### Instructions to follow
Resume the post on borrow types after its final sentence, carrying its argument forward in the same voice.

Borrow types, Round 2

I wasn’t planning to write another post about “borrow types” quite so soon as this, but my previous post on the subject generated some commentary, including this suggestion from Herb Sutter (with credit also given to Bjarne Stroustrup for prior observations on the subject):

Key concept, “generalized-parameter-declaration”: It has been independently rediscovered a number of times that a range-for loop variable is very much like a function parameter […] To this same set we should add lambda capture. Finally […] a catch-clause [declaration] also behaves as a parameter that binds to the thrown object […]

Arthur, I would add lambda-capture and catch-declaration to your list of string_view recommended uses for the above reasons.

Number one, I’m extremely flattered. Number two, you’re wrong. :)

Let’s take the catch-handler case first, because I actually considered that case and decided to tactfully ignore it when I was writing up that original post. Let’s open that can of worms!

Do not catch string_view

Here’s the kind of code we’re talking about:

try {
    throw std::string("hello");
} catch (const std::string& ex) {
    std::cout << ex << std::endl;
}

If you run this code, you’ll see it print “hello”, which should not be surprising at all. The const std::string& ex declaration (which C++ officially calls an exception declaration) behaves basically just like a function parameter in all respects: it syntactically looks like a function parameter, of course, but it also behaves like a function parameter in certain respects related to return value optimization (RVO), and also in the sense that when it is a reference, it refers to an object (the exception object) whose lifetime is greater than the scope of the variable ex itself. So in a very real sense, here, ex is of “borrow type” just the same way that it would be if it were a function parameter.

However.

Let’s try our “C++17 modernization” refactoring on the code above…

try {
    throw std::string("hello");
} catch (std::string_view ex) {
    std::cout << ex << std::endl;
}

This code no longer prints “hello” — instead, it terminates with an uncaught exception! This is because C++’s rules for catch-block selection do not match its rules for overload resolution; they are more like its rules for dynamic_cast. (I have a whole CppCon talk on that subject! (YouTube))

### Dataset extract
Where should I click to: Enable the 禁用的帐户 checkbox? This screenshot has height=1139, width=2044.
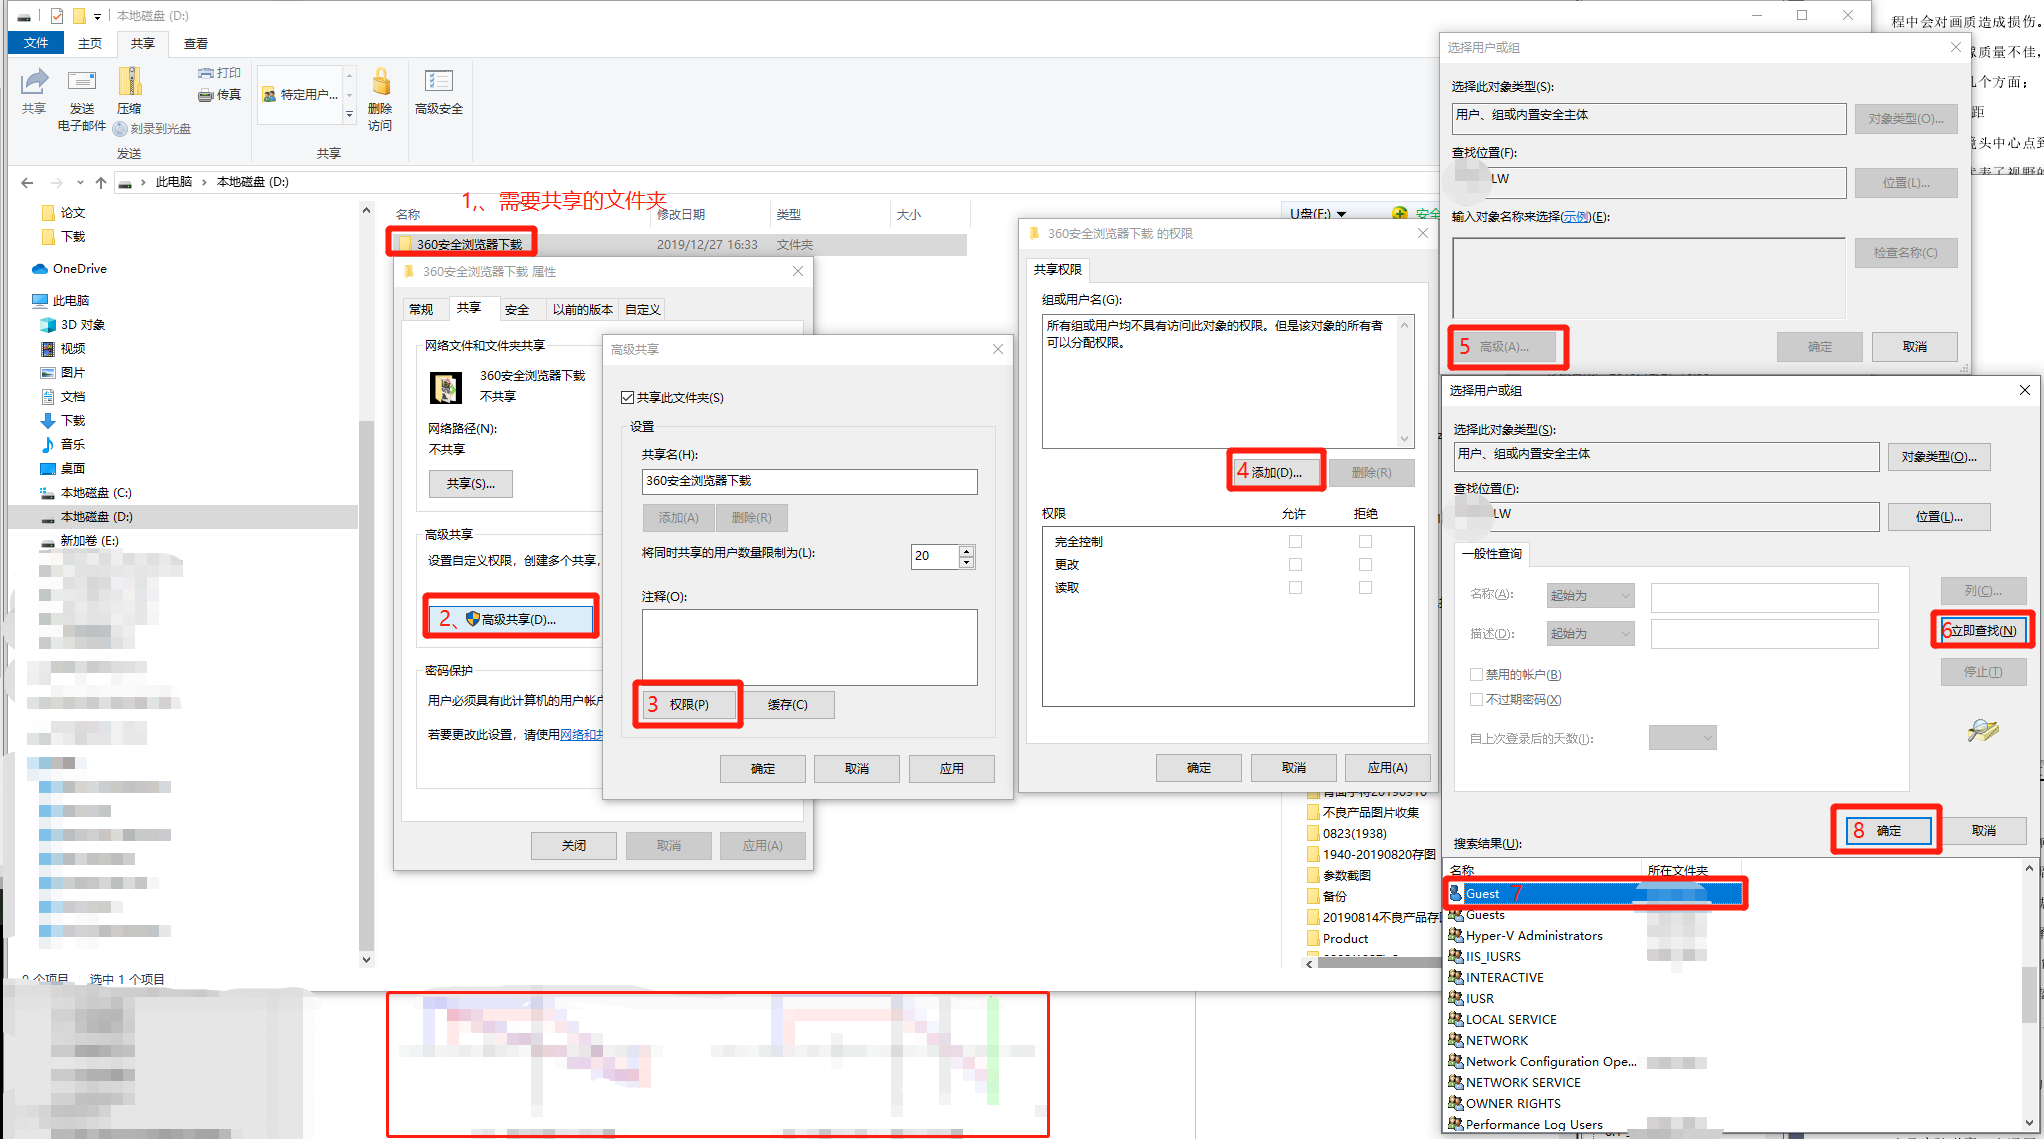pos(1476,675)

### Final answer
For the same reason, we will have a baaad time if we try to write this:

std::any a = std::make_any(std::string("hello"));
std::string s1 = std::any_cast<const std::string&>(a);  // OK
std::string s2 = std::any_cast<std::string_view>(a);  // Throws bad_any_cast

What we see in both of these examples is that — even though I stand by my assertion that native reference types such as const std::string& are borrow types — they are also native reference types, and this gives them special core-language superpowers that are not granted to arbitrary user-defined types such as std::string_view and std::reference_wrapper. In the first example we saw essentially that C++’s internal mechanism for selecting catch-block handlers understands catch-by-reference as a special case; and in the second example we saw essentially that typeid(T) == typeid(const T&).

So what does this little digression mean for our simple rule of thumb? Should we permit “borrow types” in catch-block exception declarations?

No. We should certainly permit and encourage catching by reference — there are horrible pitfalls for catching by anything-except-const& — but that’s about catching by native reference. It has absolutely nothing to do with borrow types as a general rule. If you are trying to catch a string_view, you are doing it wrong and your code will not work.

Do not catch string_view!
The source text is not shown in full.